• **Brief**: What is the number of lines in the data holding the word "circle"? Give that number by itself.

• **Data to examine**:
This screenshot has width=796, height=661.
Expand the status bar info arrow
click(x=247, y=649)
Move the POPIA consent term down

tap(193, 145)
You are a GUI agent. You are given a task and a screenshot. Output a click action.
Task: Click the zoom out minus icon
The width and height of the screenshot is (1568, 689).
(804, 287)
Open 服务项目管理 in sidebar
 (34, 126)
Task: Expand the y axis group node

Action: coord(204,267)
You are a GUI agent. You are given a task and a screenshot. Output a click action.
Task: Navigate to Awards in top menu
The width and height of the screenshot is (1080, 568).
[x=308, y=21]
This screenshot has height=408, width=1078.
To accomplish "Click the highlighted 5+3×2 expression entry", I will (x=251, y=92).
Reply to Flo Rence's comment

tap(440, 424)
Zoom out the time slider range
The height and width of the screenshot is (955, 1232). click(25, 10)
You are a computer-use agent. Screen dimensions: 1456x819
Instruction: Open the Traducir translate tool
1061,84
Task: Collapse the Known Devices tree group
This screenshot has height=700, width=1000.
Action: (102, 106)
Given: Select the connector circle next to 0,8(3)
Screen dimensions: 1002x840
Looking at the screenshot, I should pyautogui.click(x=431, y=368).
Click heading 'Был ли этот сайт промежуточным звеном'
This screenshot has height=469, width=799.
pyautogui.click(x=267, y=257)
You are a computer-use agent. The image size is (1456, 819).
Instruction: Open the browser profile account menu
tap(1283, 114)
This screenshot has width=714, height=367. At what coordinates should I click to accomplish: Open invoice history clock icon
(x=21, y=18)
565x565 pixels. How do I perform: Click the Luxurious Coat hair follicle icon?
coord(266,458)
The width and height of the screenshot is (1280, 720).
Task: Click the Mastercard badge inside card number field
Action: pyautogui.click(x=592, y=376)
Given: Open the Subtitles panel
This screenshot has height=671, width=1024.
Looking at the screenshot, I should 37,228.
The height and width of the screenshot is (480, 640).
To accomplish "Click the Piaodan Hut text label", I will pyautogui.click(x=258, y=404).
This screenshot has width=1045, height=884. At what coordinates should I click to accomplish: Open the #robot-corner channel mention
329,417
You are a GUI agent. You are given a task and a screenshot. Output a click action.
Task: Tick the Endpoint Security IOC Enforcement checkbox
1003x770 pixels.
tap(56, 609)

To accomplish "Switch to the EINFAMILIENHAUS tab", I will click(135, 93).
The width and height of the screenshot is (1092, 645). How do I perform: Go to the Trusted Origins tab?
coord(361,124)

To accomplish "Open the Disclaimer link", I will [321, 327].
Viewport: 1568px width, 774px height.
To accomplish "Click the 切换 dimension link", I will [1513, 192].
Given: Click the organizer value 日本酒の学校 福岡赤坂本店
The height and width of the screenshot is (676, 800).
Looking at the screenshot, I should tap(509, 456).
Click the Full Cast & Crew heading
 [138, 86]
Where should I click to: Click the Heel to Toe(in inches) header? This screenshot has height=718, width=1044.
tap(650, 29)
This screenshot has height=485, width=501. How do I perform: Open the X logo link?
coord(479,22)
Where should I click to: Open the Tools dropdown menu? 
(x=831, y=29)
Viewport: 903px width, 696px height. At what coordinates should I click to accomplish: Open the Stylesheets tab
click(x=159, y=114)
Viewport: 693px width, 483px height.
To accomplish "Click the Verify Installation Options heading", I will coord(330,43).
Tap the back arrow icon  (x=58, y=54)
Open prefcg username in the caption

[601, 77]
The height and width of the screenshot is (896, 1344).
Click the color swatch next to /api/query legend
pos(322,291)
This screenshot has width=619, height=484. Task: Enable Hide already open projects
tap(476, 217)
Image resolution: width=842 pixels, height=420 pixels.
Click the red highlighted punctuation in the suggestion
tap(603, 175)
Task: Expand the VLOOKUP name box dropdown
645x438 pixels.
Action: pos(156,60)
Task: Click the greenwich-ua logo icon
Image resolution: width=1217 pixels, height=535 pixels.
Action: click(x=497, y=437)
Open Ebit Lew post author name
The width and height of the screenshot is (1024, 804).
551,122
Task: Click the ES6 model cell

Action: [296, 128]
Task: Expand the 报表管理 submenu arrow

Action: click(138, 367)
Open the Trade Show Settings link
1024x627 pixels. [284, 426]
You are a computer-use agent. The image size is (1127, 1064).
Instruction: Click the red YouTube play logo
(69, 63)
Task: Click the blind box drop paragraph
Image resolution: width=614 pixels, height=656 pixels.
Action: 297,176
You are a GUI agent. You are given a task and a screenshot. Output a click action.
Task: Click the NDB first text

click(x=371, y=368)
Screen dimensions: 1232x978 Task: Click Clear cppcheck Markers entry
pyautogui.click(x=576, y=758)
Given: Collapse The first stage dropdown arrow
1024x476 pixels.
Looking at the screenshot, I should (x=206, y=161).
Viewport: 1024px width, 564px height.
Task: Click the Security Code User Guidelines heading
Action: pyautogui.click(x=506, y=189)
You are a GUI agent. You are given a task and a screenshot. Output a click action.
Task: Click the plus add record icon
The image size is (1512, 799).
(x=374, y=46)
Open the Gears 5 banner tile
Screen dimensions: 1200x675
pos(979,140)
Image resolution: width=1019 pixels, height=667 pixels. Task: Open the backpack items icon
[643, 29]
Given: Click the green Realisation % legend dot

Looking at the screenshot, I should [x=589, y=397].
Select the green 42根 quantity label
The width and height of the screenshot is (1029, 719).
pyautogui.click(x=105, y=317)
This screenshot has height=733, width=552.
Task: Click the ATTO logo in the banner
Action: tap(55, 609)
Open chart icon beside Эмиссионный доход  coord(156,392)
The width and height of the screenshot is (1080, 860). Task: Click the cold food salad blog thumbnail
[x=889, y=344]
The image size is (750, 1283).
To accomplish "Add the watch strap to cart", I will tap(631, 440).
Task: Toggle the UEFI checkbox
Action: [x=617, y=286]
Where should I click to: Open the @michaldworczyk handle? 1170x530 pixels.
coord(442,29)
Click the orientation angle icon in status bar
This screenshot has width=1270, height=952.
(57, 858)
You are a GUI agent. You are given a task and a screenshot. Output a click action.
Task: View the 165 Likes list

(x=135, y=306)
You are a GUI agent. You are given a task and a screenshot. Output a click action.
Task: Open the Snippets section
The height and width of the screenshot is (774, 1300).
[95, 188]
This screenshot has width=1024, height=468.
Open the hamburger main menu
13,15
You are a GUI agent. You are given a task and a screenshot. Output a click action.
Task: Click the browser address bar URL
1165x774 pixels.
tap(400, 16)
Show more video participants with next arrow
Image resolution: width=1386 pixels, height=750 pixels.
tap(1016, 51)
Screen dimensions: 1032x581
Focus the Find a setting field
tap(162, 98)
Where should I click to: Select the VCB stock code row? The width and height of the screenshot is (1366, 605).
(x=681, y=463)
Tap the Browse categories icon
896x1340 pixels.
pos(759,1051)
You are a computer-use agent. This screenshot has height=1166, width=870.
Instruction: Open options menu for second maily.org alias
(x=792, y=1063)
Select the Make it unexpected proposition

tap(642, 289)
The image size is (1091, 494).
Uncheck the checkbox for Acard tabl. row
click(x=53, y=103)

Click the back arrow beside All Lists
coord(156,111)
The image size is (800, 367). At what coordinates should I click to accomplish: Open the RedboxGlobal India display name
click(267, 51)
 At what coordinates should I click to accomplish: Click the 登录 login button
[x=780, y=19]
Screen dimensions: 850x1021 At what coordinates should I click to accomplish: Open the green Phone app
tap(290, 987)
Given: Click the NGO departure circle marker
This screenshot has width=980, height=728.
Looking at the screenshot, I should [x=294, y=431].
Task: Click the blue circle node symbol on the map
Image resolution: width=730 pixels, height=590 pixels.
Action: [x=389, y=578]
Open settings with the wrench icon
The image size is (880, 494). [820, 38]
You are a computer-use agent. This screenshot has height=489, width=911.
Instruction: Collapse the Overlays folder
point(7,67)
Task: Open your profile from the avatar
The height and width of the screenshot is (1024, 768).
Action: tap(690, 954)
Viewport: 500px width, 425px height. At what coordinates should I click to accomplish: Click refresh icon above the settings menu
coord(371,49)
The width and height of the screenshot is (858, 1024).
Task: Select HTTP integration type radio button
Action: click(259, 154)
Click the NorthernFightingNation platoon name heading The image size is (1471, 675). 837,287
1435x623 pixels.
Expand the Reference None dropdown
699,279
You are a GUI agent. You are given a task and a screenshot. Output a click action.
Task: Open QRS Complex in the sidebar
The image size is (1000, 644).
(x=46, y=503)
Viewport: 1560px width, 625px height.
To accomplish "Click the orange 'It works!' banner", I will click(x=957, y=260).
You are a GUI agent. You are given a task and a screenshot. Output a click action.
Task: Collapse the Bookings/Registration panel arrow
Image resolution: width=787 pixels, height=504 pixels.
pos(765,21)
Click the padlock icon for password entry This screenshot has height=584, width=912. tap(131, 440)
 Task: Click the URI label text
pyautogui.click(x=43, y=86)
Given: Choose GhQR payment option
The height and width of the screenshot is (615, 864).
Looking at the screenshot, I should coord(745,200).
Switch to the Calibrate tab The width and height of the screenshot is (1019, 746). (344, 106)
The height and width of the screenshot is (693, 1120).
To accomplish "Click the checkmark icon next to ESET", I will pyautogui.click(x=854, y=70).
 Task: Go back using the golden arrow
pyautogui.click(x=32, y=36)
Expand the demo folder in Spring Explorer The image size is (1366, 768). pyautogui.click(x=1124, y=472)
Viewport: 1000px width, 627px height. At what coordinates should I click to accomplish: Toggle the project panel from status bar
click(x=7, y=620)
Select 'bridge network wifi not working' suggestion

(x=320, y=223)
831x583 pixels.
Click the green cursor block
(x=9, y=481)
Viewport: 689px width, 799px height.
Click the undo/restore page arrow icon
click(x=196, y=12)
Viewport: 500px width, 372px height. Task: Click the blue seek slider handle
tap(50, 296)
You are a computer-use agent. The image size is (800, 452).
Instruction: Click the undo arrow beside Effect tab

• **Written solution**: 3